### PROVIDED PASSAGE

A Children's Novel and Television Series by Vivien Alcock (1980)

By Tom BakerPublished 3 years ago Updated 3 years ago 5 min read

One of the saddest photographs I have ever seen was of my late grandparents standing on a beach with my grandmother's brother and his wife, posing, in a sort of washed-out sunshine shot that could have been an image from the Other Side. I'm not sure what state they were in when they went to visit my Uncle, but all of those people are dead now, ghosts from a distant but not too remote past, caught in a timeless frame of flashbulb memory as the sunset on their eldering lives.

### MATERIAL PROVIDED

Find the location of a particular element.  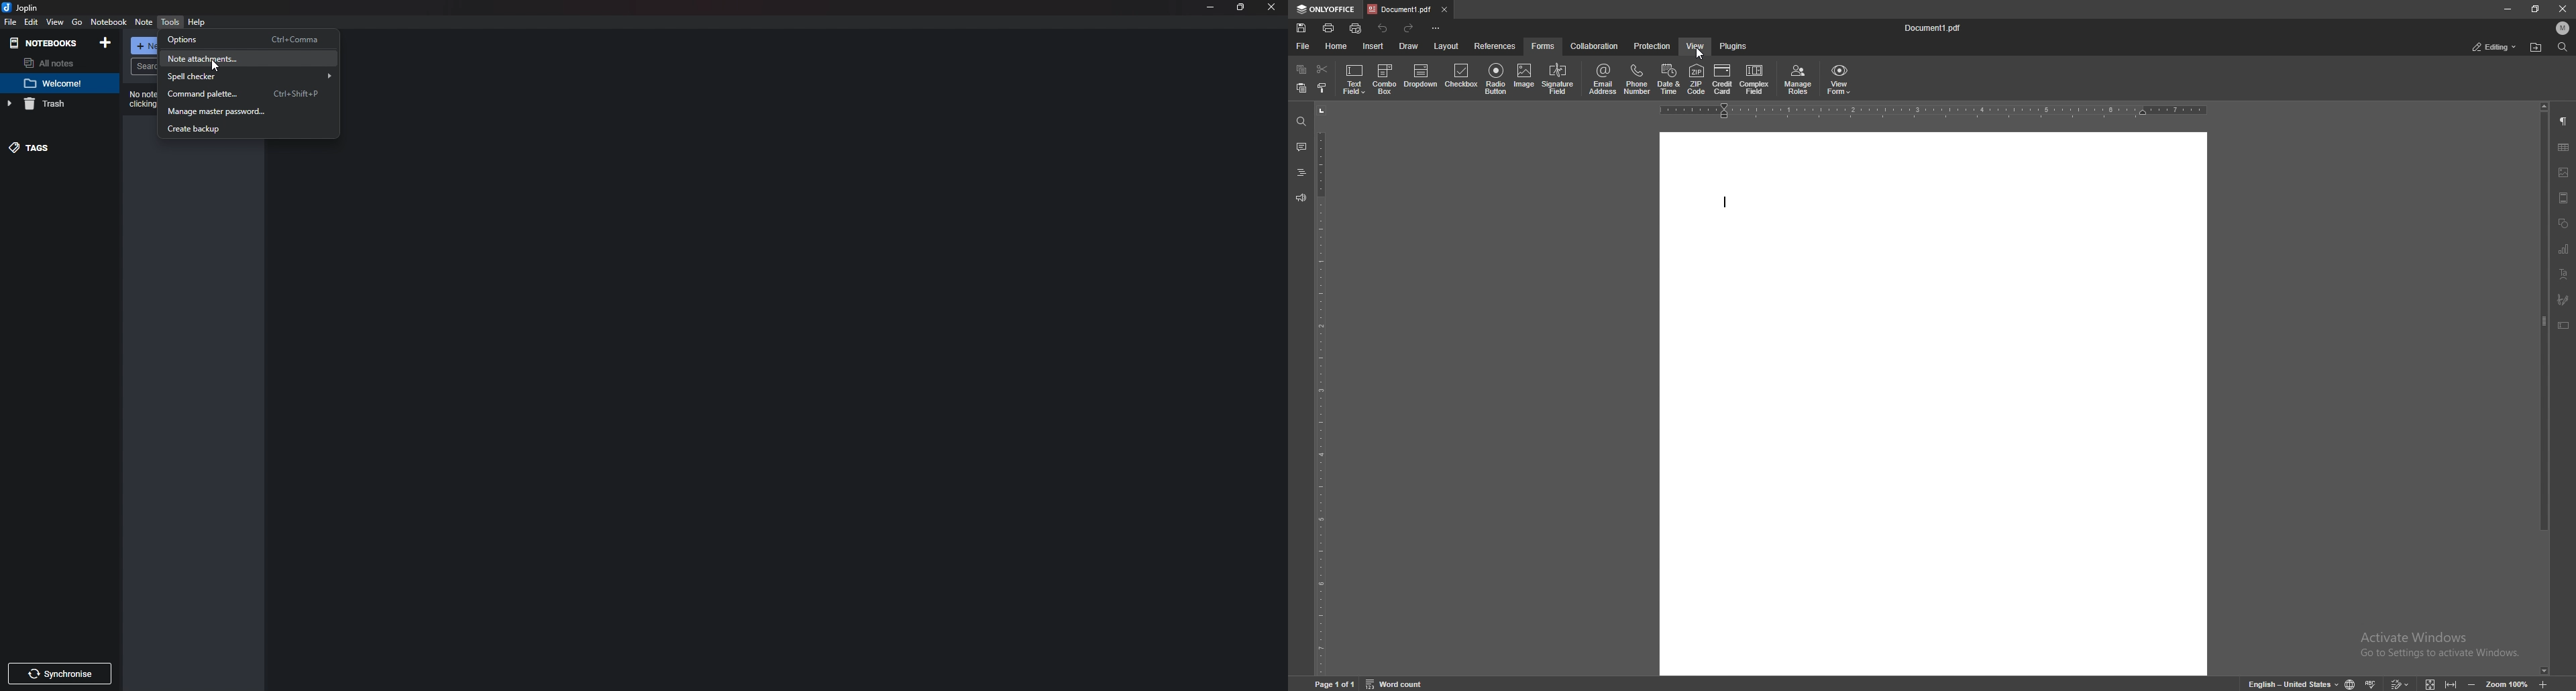

Note is located at coordinates (143, 23).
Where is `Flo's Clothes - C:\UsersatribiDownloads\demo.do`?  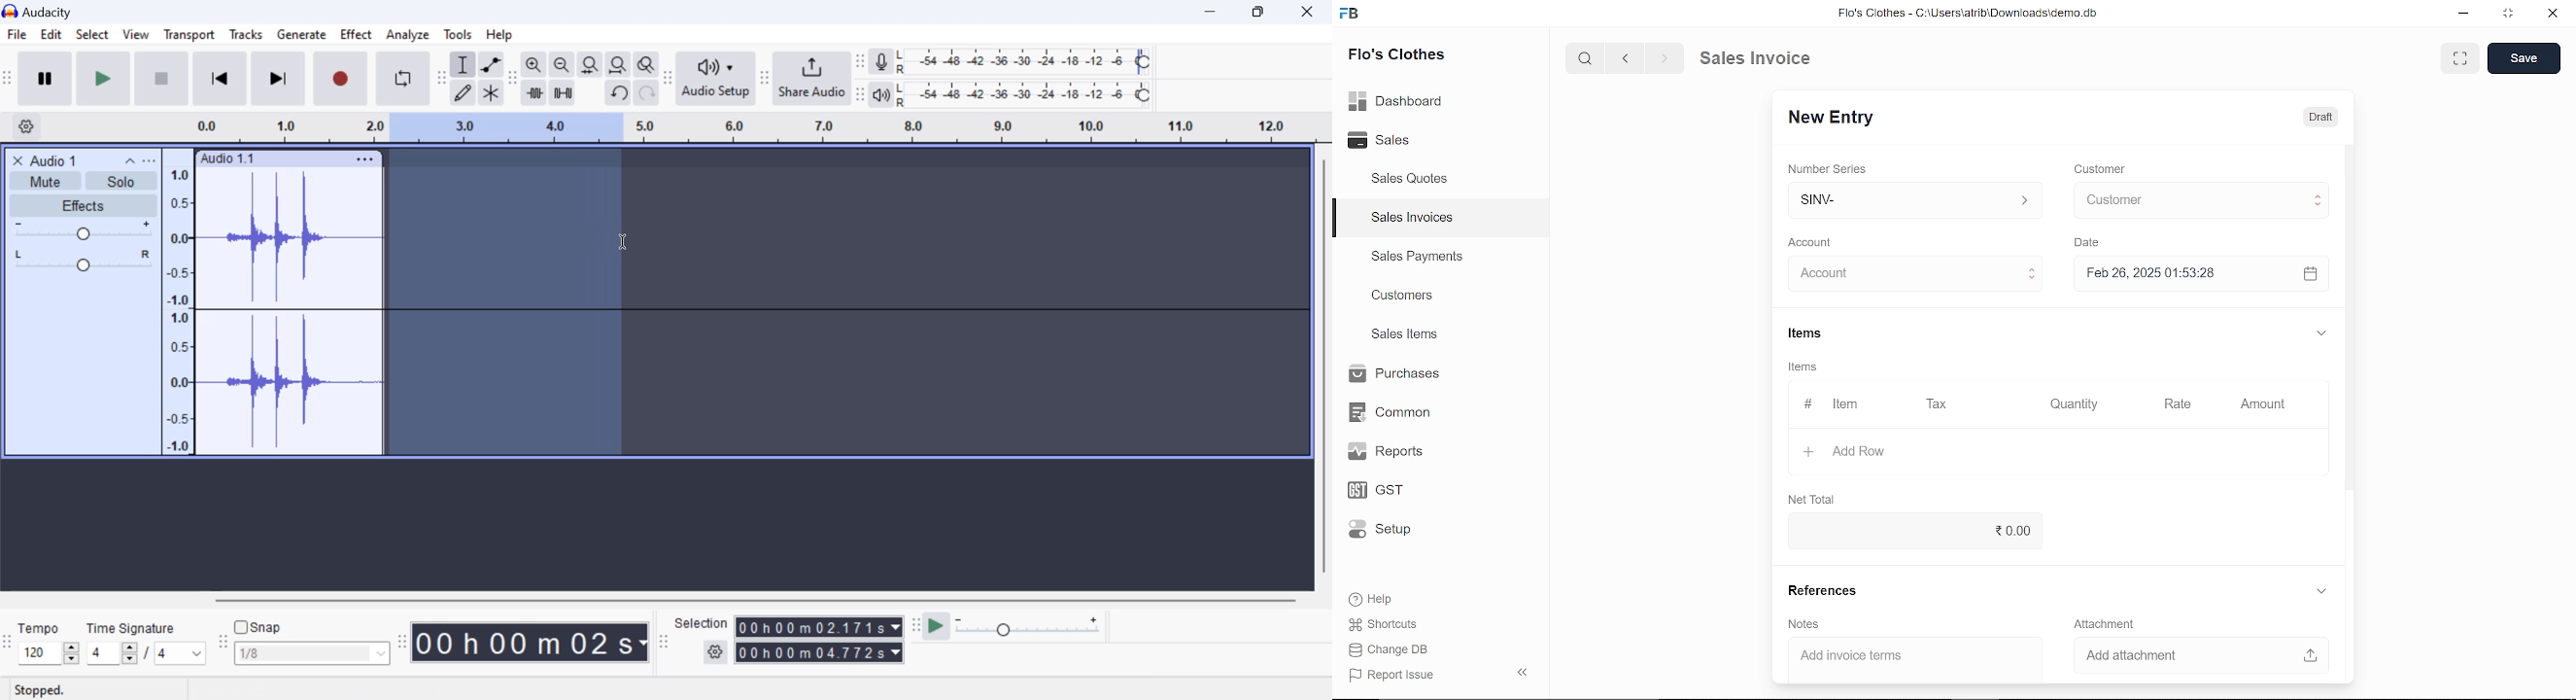
Flo's Clothes - C:\UsersatribiDownloads\demo.do is located at coordinates (1975, 15).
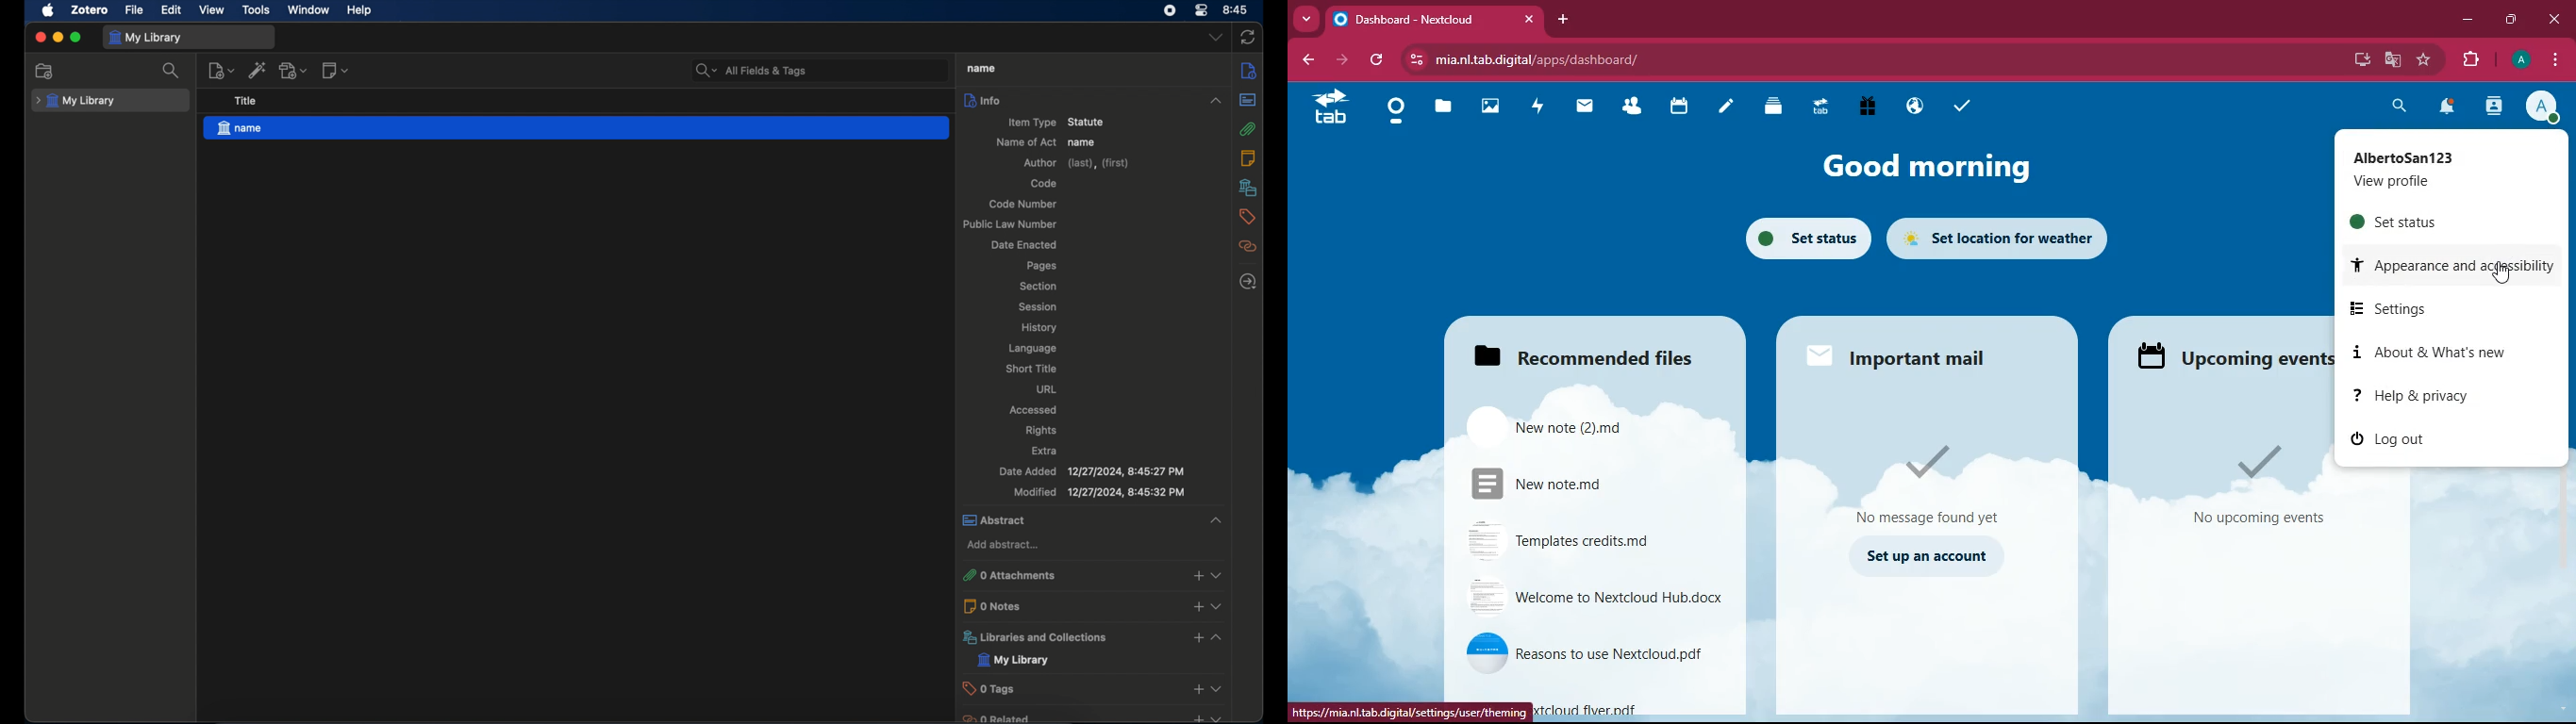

### OBJECTIVE
Can you carry on the article about Vivien Alcock's 1980 children's novel from its last sentence? None of the material matters here.

### RESULT OF THE TASK
Why watching and reading The Haunting of Cassie Palmer should remind me of that is a little puzzling, but it probably has something to do with the fact that I discovered the television show (six episodes from British television in the 80s) which first aired on Nickelodeon's psychic-themed anthology series "The Third Eye", which also featured the great, forgotten show "Into the Labyrinth", with Rothgo, Belor, Phil, Terry, and little Helen chasing the Nidus around the caverns of Cheddar, England, through one strange period after another. Other shows featured on "The Third Eye" included "Children of the Stones," "The Witches and the Grinnygog," and "Under the Mountain." The show was a creepy entryway for a young child into the world of occult fascination and probably altered the course of my life.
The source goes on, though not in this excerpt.